**Texto**

::::::::::

Considerado um marco histórico para o direito fundamental à privacidade no Brasil, houve destaque midiático para o julgamento realizado pelo Supremo Tribunal Federal de cinco Ações Diretas de Inconstitucionalidade, propostas pelo Conselho Federal da Ordem dos Advogados do Brasil – OAB (ADI 6387), pelo Partido da Social Democracia Brasileira – PSDB (ADI 6388), pelo Partido Socialista Brasileiro – PSB (ADI 6389), pelo Partido Socialismo e Liberdade – PSOL (ADI 6390) e pelo Partido Comunista do Brasil (ADI 6393). O Plenário do STF, por maioria de votos, confirmou a liminar concedida pela Relatora, Ministra Rosa Weber, no sentido de suspender a eficácia da Medida Provisória 954/2020, que prevê o compartilhamento de dados de usuários por prestadoras de serviços de telecomunicações com o Instituto Brasileiro de Geografia e Estatística (IBGE), para dar suporte à produção estatística oficial durante a pandemia da COVID-19.

::::::::::

**Linhas fornecidas**
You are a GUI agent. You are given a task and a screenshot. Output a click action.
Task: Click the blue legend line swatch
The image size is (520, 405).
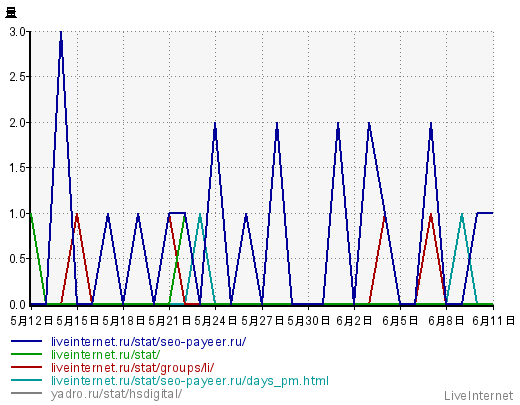pos(26,341)
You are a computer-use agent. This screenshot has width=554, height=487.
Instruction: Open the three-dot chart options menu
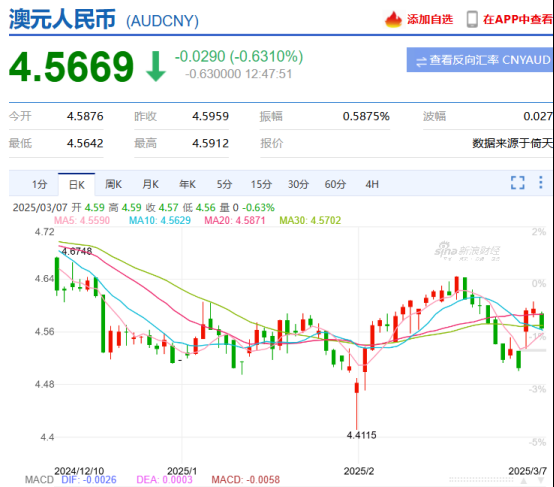[x=541, y=182]
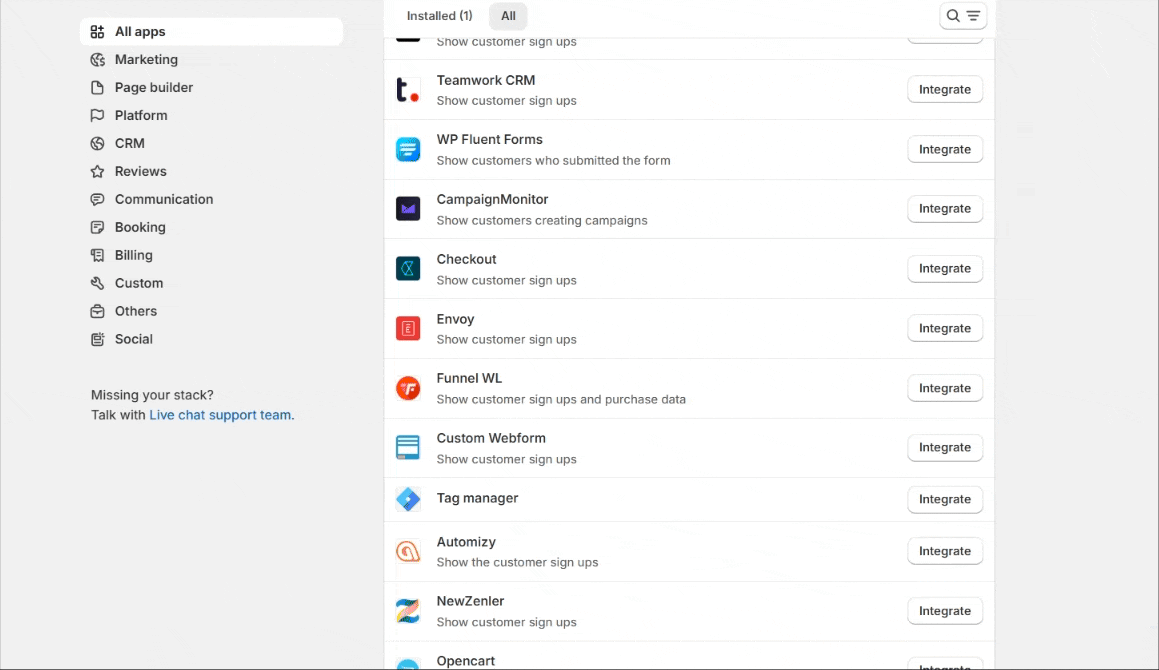Integrate the Checkout app
The width and height of the screenshot is (1159, 670).
tap(944, 269)
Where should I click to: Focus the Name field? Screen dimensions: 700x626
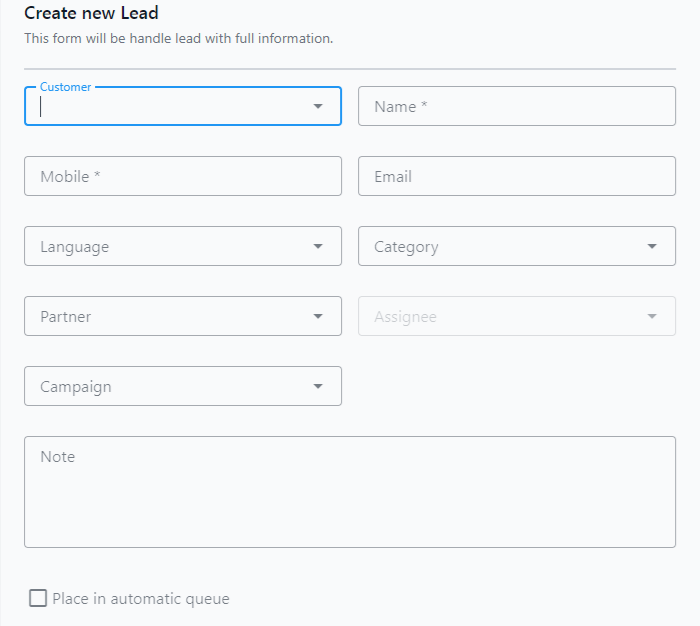tap(517, 106)
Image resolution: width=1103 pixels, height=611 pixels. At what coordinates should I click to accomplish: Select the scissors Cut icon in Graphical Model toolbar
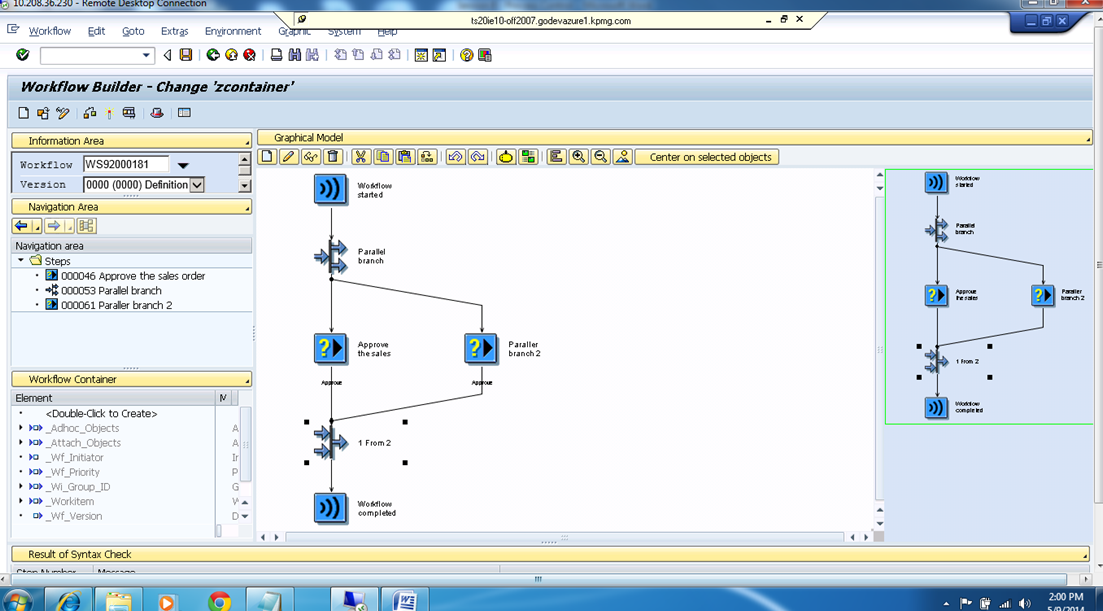point(362,157)
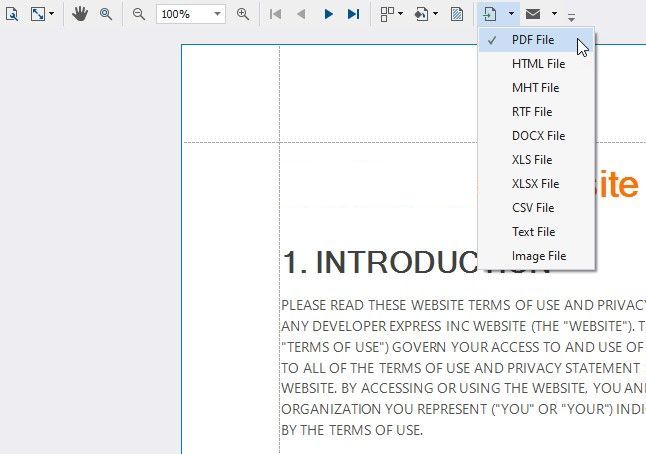
Task: Click the Export Document icon
Action: pyautogui.click(x=489, y=14)
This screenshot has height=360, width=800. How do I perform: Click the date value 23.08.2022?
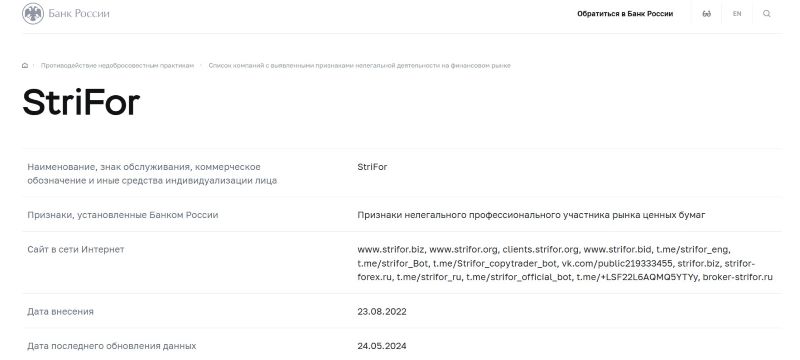[x=382, y=312]
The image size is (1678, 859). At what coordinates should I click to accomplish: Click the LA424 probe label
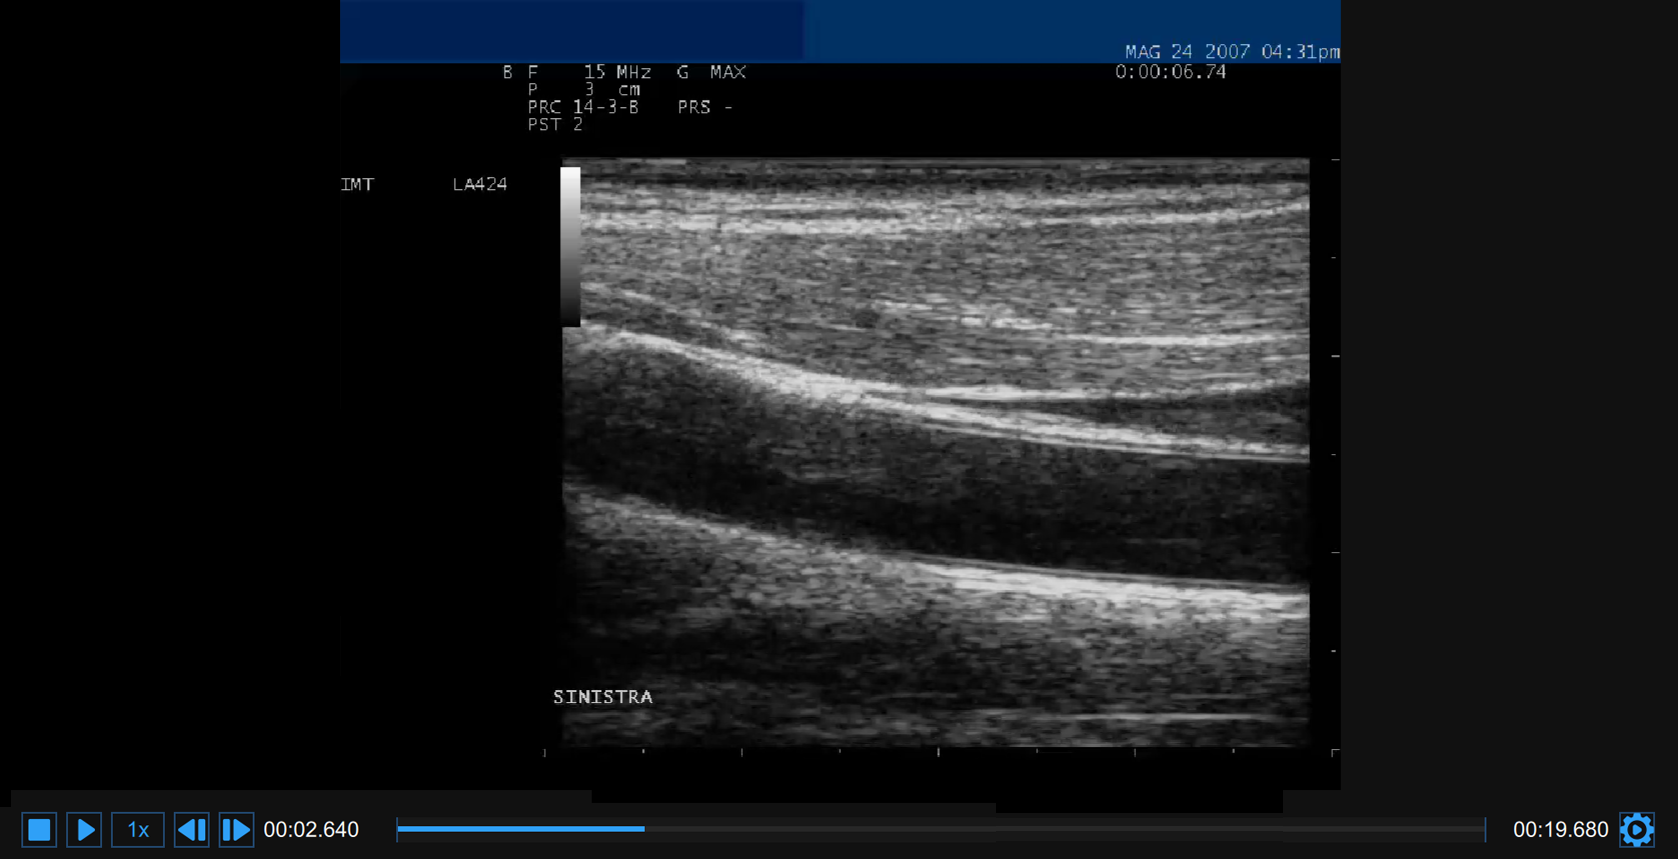480,184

::::::::::

**Enunciado da tarefa**
Cite integralmente o texto sobre o julgamento da MP 954/2020 pelo STF. As linhas não têm relação com o texto.

**Resposta**
Considerado um marco histórico para o direito fundamental à privacidade no Brasil, houve destaque midiático para o julgamento realizado pelo Supremo Tribunal Federal de cinco Ações Diretas de Inconstitucionalidade, propostas pelo Conselho Federal da Ordem dos Advogados do Brasil – OAB (ADI 6387), pelo Partido da Social Democracia Brasileira – PSDB (ADI 6388), pelo Partido Socialista Brasileiro – PSB (ADI 6389), pelo Partido Socialismo e Liberdade – PSOL (ADI 6390) e pelo Partido Comunista do Brasil (ADI 6393). O Plenário do STF, por maioria de votos, confirmou a liminar concedida pela Relatora, Ministra Rosa Weber, no sentido de suspender a eficácia da Medida Provisória 954/2020, que prevê o compartilhamento de dados de usuários por prestadoras de serviços de telecomunicações com o Instituto Brasileiro de Geografia e Estatística (IBGE), para dar suporte à produção estatística oficial durante a pandemia da COVID-19.